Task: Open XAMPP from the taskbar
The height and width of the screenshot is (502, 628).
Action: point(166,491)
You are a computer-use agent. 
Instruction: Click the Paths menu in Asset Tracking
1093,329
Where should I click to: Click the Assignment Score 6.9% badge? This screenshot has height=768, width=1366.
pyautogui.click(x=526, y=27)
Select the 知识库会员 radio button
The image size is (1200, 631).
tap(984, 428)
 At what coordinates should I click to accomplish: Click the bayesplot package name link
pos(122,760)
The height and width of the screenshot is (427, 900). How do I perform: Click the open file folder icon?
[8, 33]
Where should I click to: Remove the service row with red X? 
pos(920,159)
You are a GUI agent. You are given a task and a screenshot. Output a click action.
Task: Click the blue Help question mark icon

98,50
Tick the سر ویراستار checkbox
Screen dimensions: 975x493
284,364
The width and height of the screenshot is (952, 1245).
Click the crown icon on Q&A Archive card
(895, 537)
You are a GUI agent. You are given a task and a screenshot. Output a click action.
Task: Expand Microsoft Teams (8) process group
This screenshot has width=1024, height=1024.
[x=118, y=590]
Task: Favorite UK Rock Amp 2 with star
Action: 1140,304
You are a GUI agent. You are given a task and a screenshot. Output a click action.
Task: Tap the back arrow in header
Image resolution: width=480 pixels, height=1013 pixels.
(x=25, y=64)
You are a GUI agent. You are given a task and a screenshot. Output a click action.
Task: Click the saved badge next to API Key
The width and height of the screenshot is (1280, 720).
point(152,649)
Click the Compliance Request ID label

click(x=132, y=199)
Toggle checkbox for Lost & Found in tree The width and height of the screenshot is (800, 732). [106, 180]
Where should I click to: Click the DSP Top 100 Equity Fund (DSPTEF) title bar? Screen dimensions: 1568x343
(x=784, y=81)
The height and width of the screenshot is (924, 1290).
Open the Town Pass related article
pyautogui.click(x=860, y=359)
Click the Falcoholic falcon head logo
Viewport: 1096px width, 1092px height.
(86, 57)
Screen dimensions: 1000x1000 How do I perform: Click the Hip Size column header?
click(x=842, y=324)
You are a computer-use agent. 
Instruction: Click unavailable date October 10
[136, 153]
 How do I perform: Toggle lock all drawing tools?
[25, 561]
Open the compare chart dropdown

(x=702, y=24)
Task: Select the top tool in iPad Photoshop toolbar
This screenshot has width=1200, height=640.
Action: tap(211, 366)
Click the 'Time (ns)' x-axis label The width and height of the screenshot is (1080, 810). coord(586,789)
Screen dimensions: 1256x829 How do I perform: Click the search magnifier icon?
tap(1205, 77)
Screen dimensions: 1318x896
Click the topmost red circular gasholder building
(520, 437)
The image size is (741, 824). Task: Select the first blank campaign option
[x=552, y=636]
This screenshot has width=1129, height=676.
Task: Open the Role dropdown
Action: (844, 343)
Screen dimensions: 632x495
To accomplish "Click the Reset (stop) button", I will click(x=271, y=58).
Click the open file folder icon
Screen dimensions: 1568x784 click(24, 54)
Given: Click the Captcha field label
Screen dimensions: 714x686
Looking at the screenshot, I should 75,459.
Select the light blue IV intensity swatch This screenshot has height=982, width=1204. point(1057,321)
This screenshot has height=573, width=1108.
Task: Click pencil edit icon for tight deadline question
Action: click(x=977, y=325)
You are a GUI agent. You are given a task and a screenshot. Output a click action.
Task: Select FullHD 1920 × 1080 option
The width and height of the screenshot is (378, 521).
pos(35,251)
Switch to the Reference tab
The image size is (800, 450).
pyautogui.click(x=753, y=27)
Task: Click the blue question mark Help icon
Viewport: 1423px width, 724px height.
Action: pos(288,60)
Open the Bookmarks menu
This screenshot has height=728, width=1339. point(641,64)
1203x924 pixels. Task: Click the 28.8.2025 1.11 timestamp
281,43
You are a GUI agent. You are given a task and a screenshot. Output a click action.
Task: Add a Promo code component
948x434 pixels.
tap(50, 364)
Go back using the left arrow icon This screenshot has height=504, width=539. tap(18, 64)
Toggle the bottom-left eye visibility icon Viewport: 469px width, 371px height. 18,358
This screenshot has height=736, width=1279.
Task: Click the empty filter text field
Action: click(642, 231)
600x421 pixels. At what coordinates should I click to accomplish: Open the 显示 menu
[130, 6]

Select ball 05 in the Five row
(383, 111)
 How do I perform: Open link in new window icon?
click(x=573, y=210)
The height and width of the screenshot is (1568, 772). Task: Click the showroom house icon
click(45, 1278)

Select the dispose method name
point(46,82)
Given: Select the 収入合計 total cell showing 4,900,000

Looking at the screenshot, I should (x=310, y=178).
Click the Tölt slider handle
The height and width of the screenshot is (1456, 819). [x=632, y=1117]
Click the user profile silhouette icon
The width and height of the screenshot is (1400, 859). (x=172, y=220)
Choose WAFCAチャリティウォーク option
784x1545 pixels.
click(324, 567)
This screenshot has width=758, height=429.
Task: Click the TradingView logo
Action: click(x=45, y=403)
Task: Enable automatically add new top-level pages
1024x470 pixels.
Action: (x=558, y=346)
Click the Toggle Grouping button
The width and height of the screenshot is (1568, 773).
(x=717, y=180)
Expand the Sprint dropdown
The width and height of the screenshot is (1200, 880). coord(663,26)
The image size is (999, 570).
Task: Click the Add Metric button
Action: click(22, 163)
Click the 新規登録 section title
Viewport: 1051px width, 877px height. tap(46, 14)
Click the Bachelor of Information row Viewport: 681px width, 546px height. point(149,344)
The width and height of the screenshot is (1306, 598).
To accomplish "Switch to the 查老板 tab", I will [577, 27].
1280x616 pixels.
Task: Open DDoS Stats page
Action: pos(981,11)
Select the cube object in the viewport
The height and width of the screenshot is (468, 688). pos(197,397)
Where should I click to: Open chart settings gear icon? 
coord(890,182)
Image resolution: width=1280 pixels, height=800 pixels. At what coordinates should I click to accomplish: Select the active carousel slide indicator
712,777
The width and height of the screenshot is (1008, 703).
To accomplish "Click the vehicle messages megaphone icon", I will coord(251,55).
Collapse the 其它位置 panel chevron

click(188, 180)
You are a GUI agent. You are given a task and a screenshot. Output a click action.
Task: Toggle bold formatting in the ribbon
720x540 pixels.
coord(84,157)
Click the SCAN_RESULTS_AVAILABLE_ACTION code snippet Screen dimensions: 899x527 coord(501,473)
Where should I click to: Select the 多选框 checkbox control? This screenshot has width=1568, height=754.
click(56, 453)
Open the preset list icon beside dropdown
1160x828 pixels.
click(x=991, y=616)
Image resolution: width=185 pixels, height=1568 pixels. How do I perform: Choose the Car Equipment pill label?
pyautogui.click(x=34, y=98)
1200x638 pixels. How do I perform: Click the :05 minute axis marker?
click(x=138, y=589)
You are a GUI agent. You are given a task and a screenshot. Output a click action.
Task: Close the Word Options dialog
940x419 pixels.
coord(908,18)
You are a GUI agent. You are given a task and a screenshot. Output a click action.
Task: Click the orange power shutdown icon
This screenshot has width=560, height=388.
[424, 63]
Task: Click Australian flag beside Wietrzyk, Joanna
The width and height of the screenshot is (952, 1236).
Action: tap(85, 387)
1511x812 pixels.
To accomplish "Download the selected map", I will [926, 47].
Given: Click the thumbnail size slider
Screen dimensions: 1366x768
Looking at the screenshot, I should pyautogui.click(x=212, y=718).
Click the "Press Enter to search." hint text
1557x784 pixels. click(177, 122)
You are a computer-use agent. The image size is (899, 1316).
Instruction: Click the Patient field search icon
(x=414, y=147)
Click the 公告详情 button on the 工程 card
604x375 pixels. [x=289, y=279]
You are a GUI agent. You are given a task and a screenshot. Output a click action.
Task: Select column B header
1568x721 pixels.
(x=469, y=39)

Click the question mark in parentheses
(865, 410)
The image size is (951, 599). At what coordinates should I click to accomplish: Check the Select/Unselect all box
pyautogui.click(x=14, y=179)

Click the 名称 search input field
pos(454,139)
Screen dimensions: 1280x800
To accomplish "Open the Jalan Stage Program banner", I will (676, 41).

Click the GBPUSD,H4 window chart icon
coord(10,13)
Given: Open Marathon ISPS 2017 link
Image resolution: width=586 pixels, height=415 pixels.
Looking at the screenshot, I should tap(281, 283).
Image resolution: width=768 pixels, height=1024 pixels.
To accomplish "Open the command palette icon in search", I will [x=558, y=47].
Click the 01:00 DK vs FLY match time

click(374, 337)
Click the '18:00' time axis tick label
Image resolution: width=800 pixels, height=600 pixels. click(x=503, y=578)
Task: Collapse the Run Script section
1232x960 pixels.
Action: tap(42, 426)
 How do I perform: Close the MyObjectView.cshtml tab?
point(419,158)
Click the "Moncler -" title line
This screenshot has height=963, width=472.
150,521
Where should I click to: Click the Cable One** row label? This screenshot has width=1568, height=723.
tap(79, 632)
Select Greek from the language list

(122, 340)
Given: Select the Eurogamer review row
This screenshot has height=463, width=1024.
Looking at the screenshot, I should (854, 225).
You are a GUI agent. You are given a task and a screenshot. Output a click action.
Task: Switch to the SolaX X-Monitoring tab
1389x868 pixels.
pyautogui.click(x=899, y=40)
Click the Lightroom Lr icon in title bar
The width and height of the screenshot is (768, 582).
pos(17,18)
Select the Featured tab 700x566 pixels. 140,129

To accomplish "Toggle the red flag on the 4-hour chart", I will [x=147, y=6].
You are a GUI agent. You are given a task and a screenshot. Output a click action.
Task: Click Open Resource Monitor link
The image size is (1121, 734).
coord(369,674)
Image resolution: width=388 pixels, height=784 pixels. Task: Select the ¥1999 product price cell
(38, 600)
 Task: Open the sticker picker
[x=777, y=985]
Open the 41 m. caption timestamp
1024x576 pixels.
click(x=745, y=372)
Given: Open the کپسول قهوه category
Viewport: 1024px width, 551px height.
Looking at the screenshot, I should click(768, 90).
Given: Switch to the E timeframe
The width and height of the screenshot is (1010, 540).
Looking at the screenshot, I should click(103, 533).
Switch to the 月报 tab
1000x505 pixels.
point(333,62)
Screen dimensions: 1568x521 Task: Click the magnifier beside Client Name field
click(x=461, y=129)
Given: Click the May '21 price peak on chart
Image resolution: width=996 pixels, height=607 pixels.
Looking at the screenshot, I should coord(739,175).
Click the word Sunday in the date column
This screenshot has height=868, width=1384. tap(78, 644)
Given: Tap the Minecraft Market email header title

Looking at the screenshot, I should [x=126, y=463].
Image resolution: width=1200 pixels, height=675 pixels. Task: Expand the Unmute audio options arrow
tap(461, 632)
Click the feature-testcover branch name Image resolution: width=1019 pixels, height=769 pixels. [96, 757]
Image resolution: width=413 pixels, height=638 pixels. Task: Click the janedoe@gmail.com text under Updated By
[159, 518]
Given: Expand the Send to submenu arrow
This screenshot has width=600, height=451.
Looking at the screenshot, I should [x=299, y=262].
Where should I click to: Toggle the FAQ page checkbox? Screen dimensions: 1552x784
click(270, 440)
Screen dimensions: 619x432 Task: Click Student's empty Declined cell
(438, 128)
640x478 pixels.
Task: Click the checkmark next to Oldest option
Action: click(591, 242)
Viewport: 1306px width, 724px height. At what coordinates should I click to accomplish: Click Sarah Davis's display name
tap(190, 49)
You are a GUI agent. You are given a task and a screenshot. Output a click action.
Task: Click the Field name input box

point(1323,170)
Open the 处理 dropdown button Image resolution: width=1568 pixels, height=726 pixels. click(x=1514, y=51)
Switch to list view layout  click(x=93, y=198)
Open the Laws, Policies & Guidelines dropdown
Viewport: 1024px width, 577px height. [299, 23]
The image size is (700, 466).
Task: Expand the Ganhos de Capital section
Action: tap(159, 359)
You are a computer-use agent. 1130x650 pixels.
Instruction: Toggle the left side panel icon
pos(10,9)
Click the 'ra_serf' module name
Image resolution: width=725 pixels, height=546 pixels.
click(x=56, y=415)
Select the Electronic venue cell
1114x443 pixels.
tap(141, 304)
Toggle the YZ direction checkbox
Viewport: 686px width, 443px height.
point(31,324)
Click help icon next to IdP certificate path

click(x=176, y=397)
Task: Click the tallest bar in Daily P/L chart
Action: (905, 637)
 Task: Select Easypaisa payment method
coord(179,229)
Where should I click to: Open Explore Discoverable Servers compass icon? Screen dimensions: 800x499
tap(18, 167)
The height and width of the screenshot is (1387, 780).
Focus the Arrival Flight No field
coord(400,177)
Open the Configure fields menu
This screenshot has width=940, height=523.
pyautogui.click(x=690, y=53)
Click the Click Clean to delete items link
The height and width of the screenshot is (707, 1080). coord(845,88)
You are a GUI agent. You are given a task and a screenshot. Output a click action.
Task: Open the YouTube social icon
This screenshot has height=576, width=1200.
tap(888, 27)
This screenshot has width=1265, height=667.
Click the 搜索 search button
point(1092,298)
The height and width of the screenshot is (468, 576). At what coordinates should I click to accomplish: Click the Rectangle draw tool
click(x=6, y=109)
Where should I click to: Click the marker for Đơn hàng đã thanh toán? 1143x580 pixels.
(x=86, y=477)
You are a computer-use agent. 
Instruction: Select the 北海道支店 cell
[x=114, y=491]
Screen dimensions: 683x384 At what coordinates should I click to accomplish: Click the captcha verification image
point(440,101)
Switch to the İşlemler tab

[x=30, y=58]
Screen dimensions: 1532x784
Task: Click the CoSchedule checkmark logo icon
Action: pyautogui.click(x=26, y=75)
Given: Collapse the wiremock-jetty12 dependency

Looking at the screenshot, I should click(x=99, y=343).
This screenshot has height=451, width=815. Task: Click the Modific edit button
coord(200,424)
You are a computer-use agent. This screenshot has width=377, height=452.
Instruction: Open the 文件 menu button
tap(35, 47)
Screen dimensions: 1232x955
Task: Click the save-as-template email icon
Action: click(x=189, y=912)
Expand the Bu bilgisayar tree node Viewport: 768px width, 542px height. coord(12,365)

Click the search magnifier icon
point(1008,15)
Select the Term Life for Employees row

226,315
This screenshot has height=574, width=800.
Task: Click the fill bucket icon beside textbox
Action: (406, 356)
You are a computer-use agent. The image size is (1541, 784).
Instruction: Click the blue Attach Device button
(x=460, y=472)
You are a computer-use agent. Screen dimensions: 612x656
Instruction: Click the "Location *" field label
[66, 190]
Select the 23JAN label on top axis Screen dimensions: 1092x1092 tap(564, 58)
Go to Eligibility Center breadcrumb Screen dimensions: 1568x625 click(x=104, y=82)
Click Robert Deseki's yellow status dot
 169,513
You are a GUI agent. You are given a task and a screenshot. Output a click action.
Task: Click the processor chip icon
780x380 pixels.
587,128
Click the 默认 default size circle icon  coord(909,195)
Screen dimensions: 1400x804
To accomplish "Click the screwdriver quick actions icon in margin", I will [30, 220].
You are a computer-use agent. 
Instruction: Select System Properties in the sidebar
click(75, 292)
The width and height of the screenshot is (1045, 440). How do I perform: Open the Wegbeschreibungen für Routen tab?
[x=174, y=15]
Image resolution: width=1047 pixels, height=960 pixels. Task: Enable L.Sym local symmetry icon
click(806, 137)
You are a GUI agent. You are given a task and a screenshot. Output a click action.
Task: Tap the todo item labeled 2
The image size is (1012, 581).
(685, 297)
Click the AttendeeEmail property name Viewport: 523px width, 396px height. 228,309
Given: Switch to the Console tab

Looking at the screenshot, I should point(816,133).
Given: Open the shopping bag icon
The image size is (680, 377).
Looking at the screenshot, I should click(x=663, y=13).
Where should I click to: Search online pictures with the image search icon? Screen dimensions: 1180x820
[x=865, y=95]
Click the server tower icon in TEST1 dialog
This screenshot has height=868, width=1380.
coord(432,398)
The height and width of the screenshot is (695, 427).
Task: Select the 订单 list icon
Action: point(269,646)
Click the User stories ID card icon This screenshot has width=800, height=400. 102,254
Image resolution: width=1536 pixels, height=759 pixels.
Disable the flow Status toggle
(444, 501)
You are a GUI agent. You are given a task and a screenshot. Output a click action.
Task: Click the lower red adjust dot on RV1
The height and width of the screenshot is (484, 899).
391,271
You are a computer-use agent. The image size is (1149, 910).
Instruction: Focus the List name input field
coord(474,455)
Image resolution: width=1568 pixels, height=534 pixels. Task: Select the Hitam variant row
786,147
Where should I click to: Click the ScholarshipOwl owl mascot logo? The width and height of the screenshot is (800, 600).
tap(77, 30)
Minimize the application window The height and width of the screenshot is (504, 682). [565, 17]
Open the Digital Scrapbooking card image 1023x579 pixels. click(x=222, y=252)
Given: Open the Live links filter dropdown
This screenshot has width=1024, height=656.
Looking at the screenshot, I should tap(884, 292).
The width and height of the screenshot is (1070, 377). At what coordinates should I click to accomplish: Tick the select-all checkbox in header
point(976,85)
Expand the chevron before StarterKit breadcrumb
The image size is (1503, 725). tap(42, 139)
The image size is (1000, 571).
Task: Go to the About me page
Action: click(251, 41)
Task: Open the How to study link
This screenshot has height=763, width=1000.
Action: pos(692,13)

* _EXERCISE INSTRUCTIONS_
When a line in the data above contains the string "flag", copy that line.

* _WORKED SOLUTION_
Task: Click Australian flag beside Wietrzyk, Joanna
To accomplish "Toggle the red flag on the 4-hour chart", I will [x=147, y=6].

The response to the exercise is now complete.